- WHAT THE TASK ASKS -
Look below for the line with "You are a computer-use", then repeat it and all lines after it, exactly, minus any pictures.

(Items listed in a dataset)
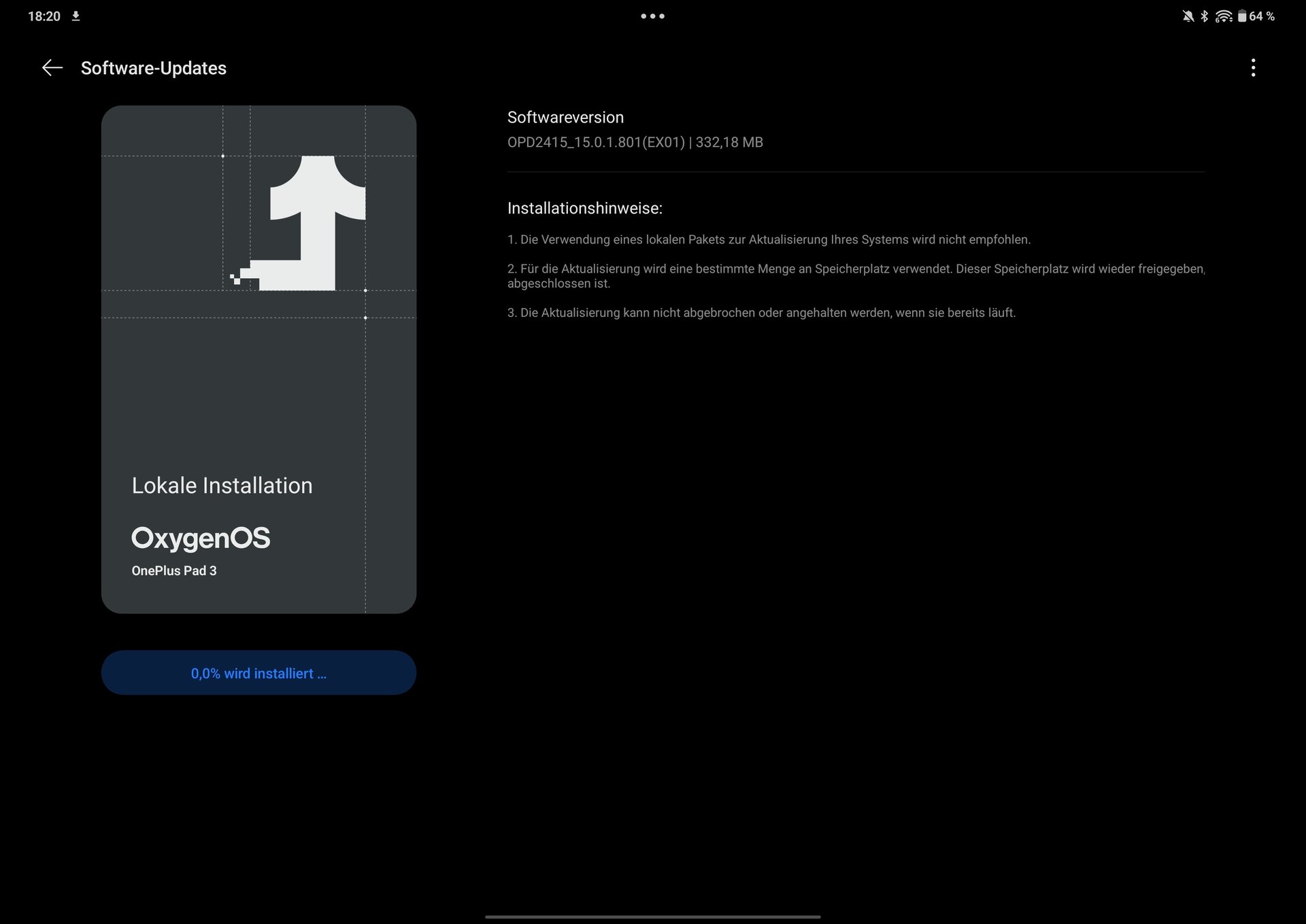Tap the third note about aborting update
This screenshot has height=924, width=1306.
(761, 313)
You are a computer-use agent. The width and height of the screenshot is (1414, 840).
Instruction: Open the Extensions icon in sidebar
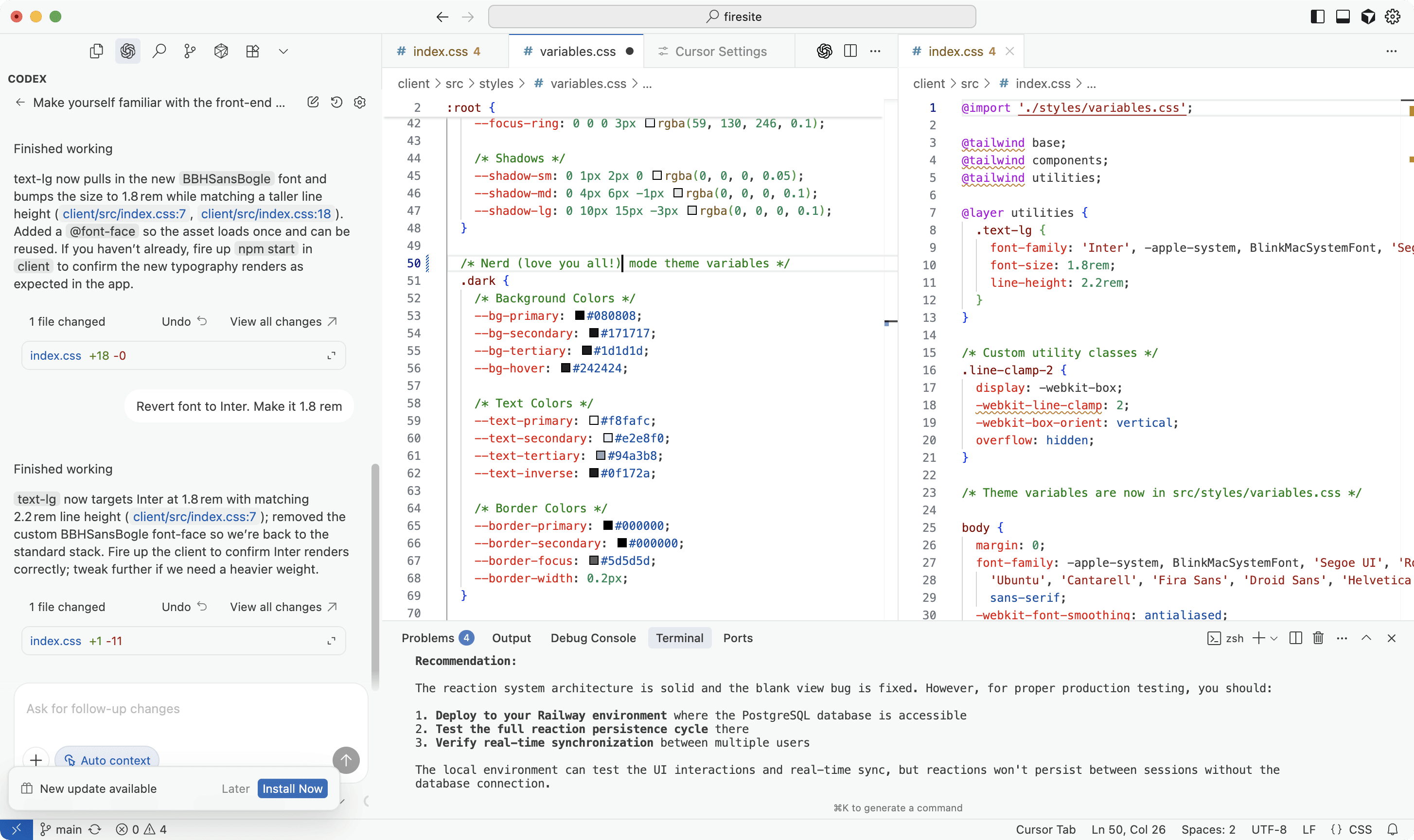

- ANSWER BOX -
You are a computer-use agent. The width and height of the screenshot is (1414, 840).
Instruction: Open the Extensions icon in sidebar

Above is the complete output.